_Task instructions_. Rewrite the lines from the one containing "At what (x,y)" through the one containing "Looking at the", inclusive, so that "screenshot" becomes "image" and nothing else changes. Give only those lines, without the pictures.

_Data for processing_.
[BEGIN]
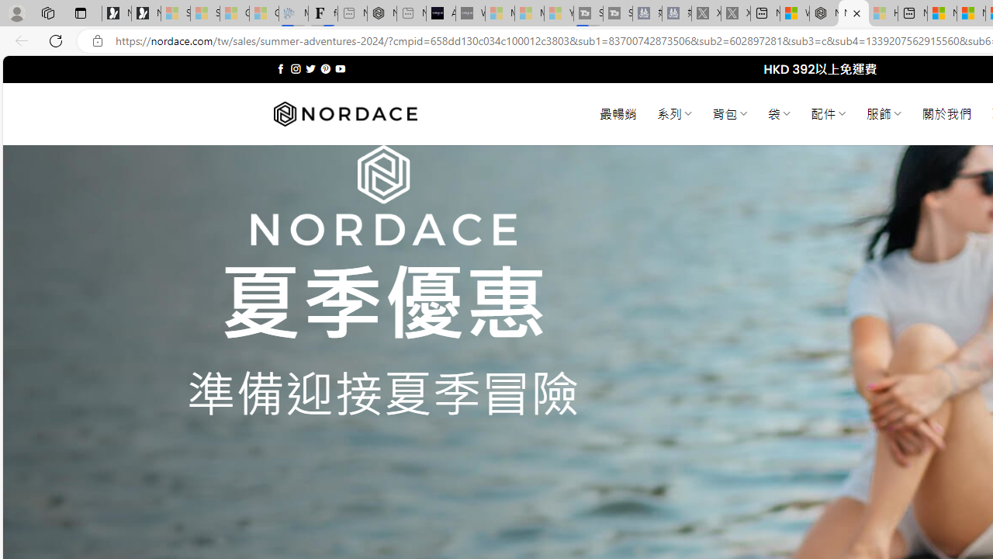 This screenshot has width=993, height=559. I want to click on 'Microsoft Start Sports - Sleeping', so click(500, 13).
[END]
[BEGIN]
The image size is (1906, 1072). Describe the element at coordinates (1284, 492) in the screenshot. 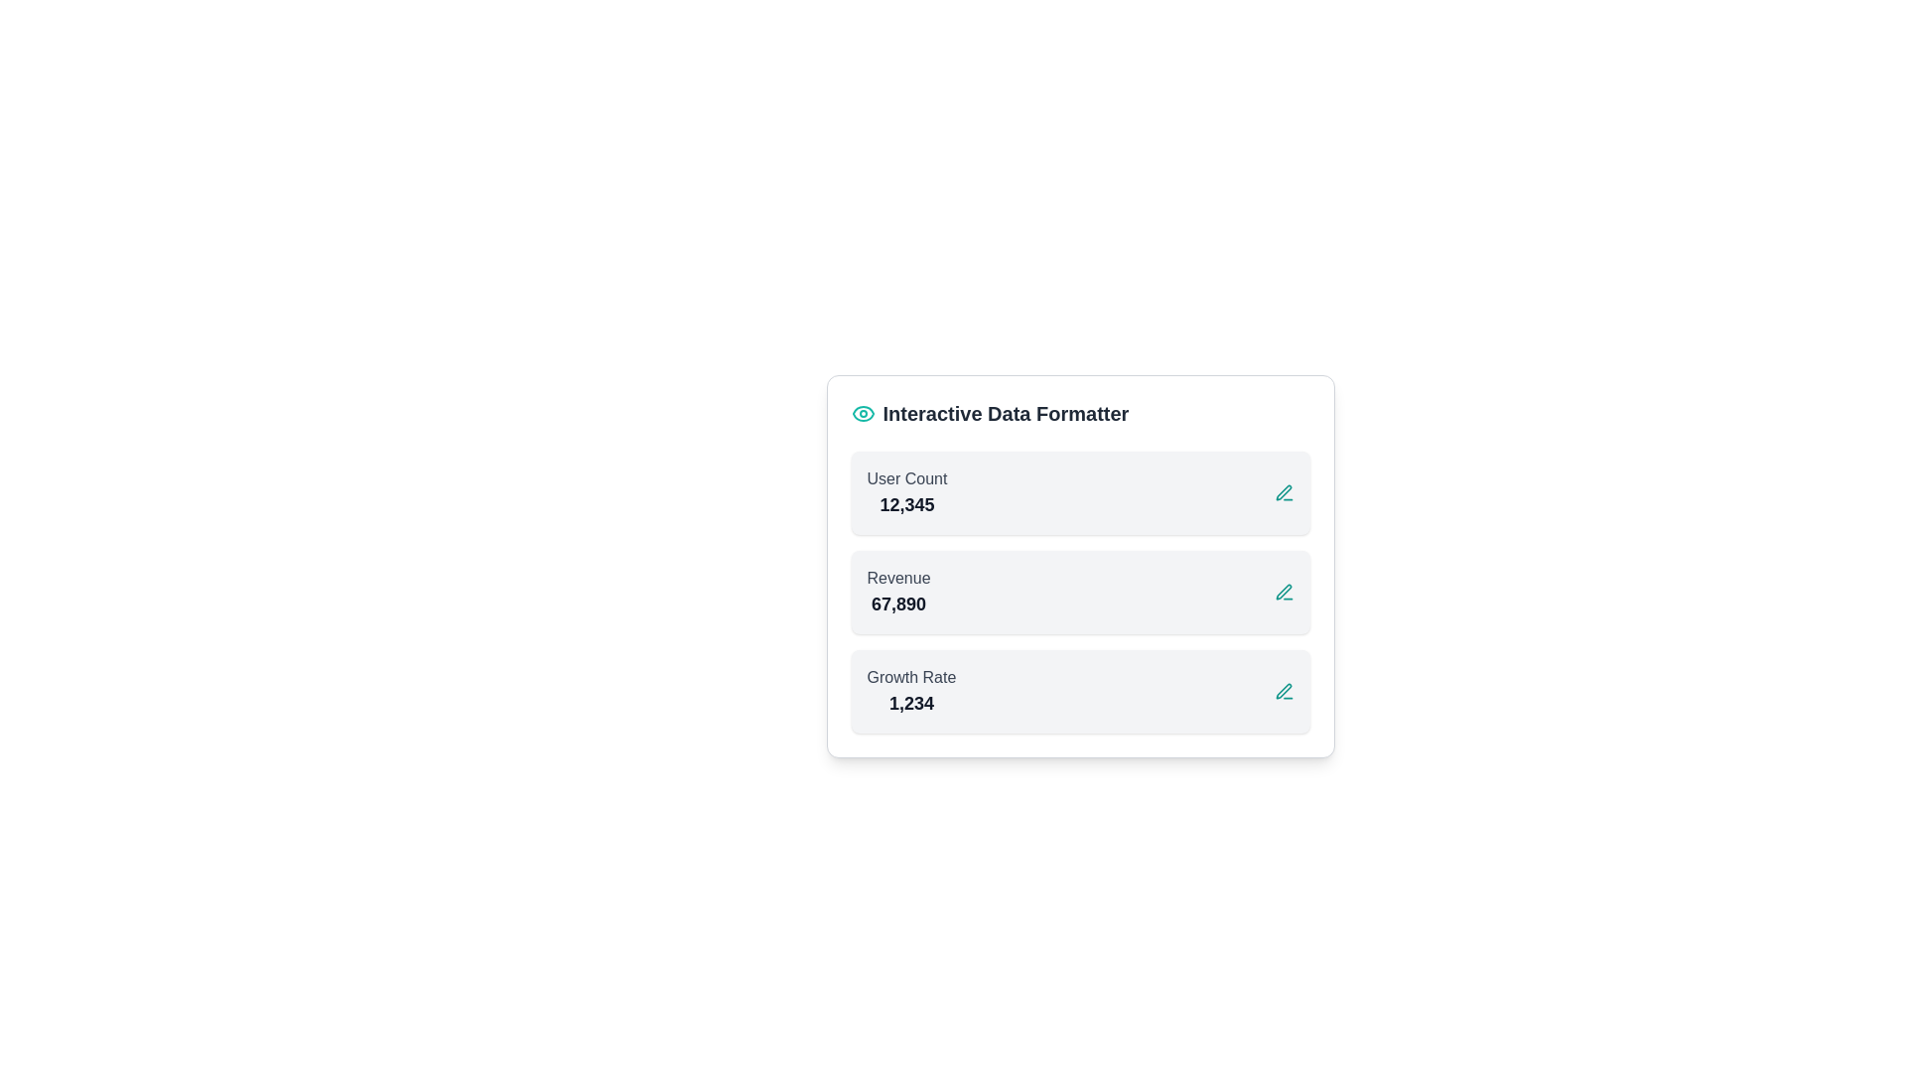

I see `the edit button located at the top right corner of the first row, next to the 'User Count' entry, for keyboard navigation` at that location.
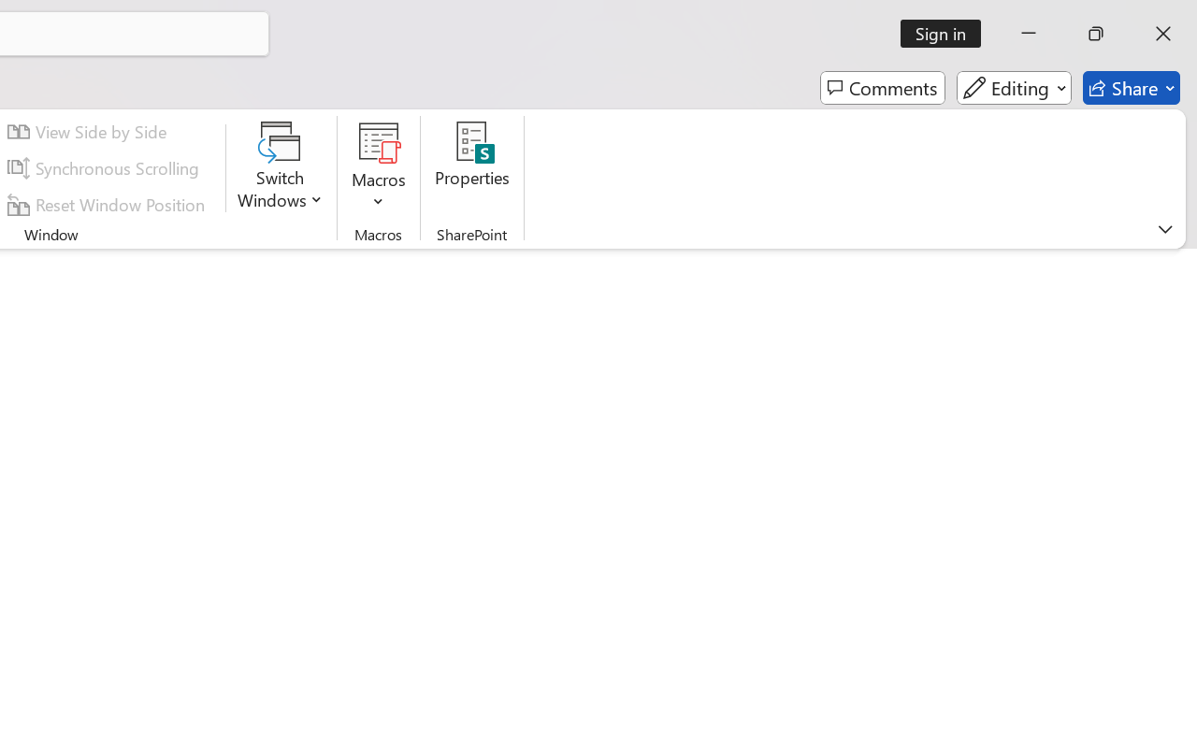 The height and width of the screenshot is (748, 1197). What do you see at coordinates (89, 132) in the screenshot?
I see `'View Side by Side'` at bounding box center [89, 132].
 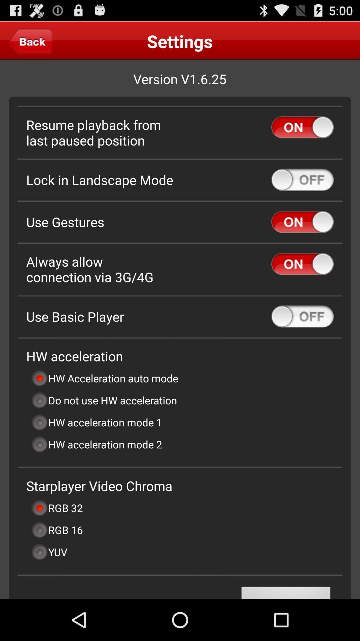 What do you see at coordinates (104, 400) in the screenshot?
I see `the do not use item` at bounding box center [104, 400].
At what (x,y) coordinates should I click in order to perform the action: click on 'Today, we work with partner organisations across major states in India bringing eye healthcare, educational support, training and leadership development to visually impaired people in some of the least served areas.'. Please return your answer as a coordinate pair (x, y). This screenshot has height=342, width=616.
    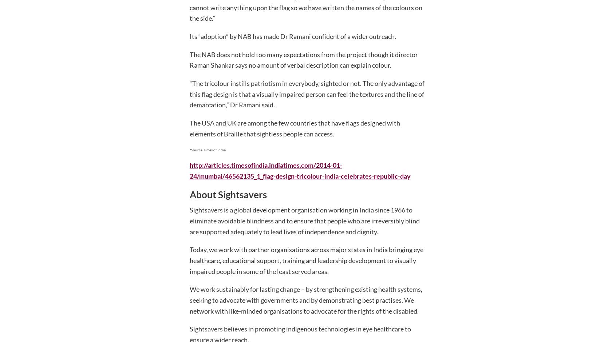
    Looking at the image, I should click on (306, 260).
[END]
_Result_.
At what (x,y) coordinates should I click in order to perform the action: click on 'Today, we work with partner organisations across major states in India bringing eye healthcare, educational support, training and leadership development to visually impaired people in some of the least served areas.'. Please return your answer as a coordinate pair (x, y). This image has height=342, width=616.
    Looking at the image, I should click on (306, 260).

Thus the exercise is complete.